Project Summary
Nontuberculous mycobacteria (NTM) including Mycobacterium avium complex (MAC) are among the most
difficult to treat etiological agents associated with pulmonary disease. Just between 2008-2015, the annual NTM
lung disease incidence increased from 3.13% to 4.73% per 100,000 persons, and the annual prevalence
changed from 6.78% to 11.7%. The current American Thoracic Society guidelines recommend a macrolide-
ethambutol-rifamycin combination therapy for treatment of pulmonary MAC, where therapy continues for 12-
months after converting one’s sputum culture to negative (no growth or microbiological clearance). We performed
a meta-analysis and found that despite an average 18–23-month long therapy duration, the sustained sputum
culture conversion rates at the end of therapy were only 54% with the macrolide containing regimen and 32%
with macrolide-free regimens.
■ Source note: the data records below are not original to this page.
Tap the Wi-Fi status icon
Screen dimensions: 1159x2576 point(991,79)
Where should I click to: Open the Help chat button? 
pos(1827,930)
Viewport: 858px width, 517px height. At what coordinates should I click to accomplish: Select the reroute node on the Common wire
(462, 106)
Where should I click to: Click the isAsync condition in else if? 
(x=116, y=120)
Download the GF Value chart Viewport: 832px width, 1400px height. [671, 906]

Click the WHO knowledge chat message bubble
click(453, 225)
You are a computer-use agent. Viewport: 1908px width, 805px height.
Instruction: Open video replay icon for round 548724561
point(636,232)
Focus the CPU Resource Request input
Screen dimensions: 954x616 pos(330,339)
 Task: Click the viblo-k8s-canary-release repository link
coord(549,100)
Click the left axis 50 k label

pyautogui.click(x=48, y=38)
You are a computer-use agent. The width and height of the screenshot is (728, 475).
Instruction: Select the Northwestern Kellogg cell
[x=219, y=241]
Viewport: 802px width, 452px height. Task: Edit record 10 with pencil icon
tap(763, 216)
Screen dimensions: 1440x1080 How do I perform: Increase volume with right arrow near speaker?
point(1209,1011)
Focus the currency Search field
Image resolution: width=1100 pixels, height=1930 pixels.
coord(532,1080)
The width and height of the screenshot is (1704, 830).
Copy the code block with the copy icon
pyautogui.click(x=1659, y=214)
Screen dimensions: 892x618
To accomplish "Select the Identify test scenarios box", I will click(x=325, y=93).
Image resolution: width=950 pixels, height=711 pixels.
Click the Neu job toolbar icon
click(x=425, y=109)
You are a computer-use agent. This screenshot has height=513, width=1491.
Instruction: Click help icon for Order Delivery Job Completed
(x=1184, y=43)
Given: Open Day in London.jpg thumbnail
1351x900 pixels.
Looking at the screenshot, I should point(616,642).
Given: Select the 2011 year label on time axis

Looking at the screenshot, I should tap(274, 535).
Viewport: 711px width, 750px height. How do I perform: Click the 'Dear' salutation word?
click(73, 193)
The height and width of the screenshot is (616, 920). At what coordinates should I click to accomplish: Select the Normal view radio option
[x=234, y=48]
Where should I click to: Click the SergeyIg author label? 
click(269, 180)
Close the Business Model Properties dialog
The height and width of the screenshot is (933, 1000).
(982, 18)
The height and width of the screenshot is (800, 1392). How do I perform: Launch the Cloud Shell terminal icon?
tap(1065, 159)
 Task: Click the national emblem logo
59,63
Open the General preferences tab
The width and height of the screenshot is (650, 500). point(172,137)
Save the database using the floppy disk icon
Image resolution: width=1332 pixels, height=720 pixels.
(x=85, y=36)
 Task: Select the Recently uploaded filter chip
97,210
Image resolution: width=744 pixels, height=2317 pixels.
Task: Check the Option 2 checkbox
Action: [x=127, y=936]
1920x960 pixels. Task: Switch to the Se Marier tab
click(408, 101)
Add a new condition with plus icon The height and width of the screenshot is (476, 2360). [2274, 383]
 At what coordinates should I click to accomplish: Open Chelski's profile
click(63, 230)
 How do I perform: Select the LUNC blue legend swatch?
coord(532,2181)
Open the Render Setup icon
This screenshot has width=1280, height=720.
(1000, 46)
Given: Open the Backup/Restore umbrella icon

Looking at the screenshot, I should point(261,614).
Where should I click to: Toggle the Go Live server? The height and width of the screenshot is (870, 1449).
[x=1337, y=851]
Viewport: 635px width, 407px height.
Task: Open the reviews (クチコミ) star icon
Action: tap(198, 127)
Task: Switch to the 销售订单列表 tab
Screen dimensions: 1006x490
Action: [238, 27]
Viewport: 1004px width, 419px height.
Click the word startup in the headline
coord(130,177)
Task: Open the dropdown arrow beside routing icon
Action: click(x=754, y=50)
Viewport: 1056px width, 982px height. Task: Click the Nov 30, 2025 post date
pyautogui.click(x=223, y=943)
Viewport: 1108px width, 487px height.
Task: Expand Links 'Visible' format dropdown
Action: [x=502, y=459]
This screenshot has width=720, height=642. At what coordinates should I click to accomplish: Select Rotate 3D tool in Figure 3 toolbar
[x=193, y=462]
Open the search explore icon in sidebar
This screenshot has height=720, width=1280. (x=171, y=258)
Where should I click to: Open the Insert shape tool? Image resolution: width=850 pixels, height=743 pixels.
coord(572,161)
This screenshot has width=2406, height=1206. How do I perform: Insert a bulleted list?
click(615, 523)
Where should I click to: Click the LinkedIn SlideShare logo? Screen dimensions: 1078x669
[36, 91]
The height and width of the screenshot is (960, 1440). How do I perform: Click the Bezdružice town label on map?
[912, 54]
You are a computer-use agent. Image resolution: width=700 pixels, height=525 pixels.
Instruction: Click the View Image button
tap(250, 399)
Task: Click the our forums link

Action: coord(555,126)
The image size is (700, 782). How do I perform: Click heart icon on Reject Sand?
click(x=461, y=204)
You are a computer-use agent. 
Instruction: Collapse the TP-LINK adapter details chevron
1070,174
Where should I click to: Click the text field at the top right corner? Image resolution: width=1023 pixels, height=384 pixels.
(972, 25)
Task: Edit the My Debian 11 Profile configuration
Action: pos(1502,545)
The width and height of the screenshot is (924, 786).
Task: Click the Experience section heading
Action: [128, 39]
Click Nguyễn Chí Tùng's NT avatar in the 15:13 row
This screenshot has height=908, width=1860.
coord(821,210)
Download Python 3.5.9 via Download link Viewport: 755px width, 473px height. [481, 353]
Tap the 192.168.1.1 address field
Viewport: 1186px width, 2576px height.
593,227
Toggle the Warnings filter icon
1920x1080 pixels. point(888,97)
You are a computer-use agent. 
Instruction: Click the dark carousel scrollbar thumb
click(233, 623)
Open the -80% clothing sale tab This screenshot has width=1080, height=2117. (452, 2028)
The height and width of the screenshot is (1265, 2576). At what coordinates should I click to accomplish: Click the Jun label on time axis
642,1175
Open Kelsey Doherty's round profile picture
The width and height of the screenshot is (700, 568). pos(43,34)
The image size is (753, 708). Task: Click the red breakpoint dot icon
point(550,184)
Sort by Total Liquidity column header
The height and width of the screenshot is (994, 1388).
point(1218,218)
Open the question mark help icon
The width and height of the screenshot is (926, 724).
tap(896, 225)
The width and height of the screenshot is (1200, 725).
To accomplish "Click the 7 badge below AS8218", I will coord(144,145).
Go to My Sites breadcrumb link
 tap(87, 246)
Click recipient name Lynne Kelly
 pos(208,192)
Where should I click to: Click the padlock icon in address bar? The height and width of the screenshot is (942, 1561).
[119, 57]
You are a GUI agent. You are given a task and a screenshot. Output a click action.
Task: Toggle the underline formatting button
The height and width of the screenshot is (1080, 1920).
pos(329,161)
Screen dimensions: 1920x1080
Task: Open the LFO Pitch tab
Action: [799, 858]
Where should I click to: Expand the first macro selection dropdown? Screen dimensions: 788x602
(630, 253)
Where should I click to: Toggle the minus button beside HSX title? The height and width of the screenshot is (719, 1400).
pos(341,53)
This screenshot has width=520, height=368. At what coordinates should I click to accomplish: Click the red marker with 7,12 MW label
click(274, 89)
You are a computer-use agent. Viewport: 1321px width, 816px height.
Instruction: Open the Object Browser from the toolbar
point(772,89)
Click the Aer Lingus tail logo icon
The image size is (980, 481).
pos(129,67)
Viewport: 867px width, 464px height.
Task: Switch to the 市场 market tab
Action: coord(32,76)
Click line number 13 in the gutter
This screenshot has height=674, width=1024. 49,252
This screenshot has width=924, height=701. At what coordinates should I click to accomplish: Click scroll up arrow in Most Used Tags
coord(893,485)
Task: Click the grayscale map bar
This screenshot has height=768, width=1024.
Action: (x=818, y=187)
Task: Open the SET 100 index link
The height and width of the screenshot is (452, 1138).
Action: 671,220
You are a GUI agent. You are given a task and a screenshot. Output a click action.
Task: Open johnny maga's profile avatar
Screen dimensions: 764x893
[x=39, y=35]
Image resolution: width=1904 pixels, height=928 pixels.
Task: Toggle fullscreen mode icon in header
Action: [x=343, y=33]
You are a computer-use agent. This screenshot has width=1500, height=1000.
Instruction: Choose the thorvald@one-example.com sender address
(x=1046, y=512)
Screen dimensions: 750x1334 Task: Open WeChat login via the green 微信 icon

Thus, there is need for safe, more effective, and shorter-course regimens for
treatment of MAC pulmonary disease. However, there is a knowledge gap in the
pharmacokinetics/pharmacodynamics-based guidelines on dose and combination regimen composition as well
as information on the synergy/antagonism between the drugs, at the given dose, in the combination. As a result,
the treatment regimen for MAC infections is largely empirical and driven by clinical experience. To fill in the
knowledge gap, we devised a programmatic approach for unbiased screening of the drugs (old, new, and/or
repurposed) for efficacy against MAC to perform dose selection using the principle of
pharmacokinetics/pharmacodynamics. We use a pre-clinical hollow fiber system model of MAC (HFS-MAC) in
tandem with a mouse model of MAC, clinical trial simulations, and time-to-extinction modeling using pre-clinical
and clinical data to design and rank efficacious combinations of drugs for MAC killing and accurate estimates of
therapeutic duration. The safety and toxicity profile of the drugs we propose to advance, in this grant proposal,
for treatment of MAC pulmonary disease is well documented, data on human population pharmacokinetics are
available, and the mechanism of action and the effective tissue penetration are also available for most of the
proposed drugs. Thus, exposure targets for maximal kill, identified in the pre-clinical models can be translated
to a clinical dose to treat patients with MAC pulmonary disease in a relatively shorter timeframe. We aim to
shorten the therapy duration for pulmonary MAC from the current >18 months to <6 months.